In general, the existing resolving agent has the problems of high preparation cost, harsh conditions and the like, and the rapid development of the resolving field is always restricted.
Disclosure of Invention
The chiral polyamide membrane is prepared by taking ethylenediamine-beta-cyclodextrin as a chiral resolving agent, cellulose acetate as a base membrane material and trimesoyl chloride as a connecting agent, and has the advantages of low cost, simple preparation process and wide resolving objects.
In order to solve the problems, the technical scheme adopted by the invention is as follows:
a chiral polyamide membrane uses a cellulose acetate membrane as a base membrane, and a chiral resolving agent ethylenediamine-beta-cyclodextrin is immobilized on the surface of the base membrane through a connecting agent of trimesoyl chloride.
Further, the preparation method of the ethylenediamine-beta-cyclodextrin comprises the following steps:
step 1, adding NaOH solution into a beta-cyclodextrin suspension, wherein the mass ratio of NaOH to beta-cyclodextrin is (9-12) g: (90-110) g, adding p-toluenesulfonyl chloride after the beta-cyclodextrin suspension becomes a clear light yellow solution, wherein the mass ratio of the p-toluenesulfonyl chloride to the beta-cyclodextrin is (16-18) g: (90-110) g;
step 2, stirring the reaction system obtained in the step 1 for 2-3h, and using 2 mol.
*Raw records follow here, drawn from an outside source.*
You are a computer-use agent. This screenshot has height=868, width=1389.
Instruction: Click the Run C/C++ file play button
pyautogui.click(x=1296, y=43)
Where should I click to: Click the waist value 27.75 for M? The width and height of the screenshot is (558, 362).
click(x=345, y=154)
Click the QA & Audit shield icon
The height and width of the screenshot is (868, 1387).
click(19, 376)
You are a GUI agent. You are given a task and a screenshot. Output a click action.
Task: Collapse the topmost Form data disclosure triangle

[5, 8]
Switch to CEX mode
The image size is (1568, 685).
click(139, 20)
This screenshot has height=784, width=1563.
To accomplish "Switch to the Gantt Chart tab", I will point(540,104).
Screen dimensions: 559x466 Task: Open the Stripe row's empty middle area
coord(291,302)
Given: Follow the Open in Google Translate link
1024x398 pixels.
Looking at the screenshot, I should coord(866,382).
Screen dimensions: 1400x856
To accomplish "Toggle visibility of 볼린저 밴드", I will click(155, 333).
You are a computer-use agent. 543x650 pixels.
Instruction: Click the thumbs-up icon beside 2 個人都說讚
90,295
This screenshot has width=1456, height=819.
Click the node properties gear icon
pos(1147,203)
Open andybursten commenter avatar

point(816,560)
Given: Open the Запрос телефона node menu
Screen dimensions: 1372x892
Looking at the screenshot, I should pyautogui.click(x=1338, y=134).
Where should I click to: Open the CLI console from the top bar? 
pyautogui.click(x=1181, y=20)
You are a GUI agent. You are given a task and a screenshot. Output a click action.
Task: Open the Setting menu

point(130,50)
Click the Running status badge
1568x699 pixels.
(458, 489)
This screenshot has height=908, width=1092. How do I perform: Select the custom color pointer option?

L-1Adjusting the pH value to 7.0 by hydrochloric acid, standing at 4 ℃ for reaction for 12h, and immersing the filter cake into acetone for 24h after suction filtration;
step 3, removing acetone, adding water into the reaction crude product, recrystallizing, performing suction filtration, and performing vacuum drying on a filter cake at the temperature of 50-70 ℃ for 12 hours to obtain mono-6-tosyl-beta-cyclodextrin;
and 4, adding anhydrous ethylenediamine into the mono-6-tosyl-beta-cyclodextrin, wherein the mass ratio of the mono-6-tosyl-beta-cyclodextrin to the anhydrous ethylenediamine is (4-6) g: (24-36) mL, heating in an oil bath at 70-80 ℃ for 5-7h under the protection of nitrogen, carrying out reduced pressure evaporation to obtain unreacted ethylenediamine, then adding acetone, carrying out suction filtration, dissolving a filter cake in a water/methanol solution with the volume ratio of 3:1, then adding acetone, carrying out suction filtration to obtain white precipitate, repeatedly washing to remove residual ethylenediamine, and finally, carrying out vacuum drying on the filter cake at 50 ℃ for 72h to obtain ethylenediamine-beta-cyclodextrin.
The preparation method of the chiral polyamide membrane comprises the following steps:
step 1, performing activation pretreatment on a cellulose acetate membrane, namely soaking a commercial cellulose acetate membrane with the aperture of 0.22 mu m into purified water, cleaning the membrane, taking out the membrane, placing the membrane into a NaOH aqueous solution, heating the membrane in a water bath at 25-35 ℃ for 30-50min to hydrolyze acetyl on the membrane, taking out the membrane, and washing the membrane with deionized water until the pH value of washing liquor reaches 7.0;
and 2, soaking the pretreated and activated cellulose acetate membrane in 0.3-0.5 wt.% of trimesoyl chloride n-hexane for 20-24h, taking out, soaking in an aqueous solution containing 0.3-0.8 wt.% of ethylenediamine-beta-cyclodextrin and 0.1 wt.% of triethylamine for 20-24h, taking out, soaking in 0.5 wt.% of trimesoyl chloride n-hexane for 1min again, then carrying out curing treatment, taking out, and washing with purified water to remove residual solvent on the surface to obtain the chiral polyamide membrane.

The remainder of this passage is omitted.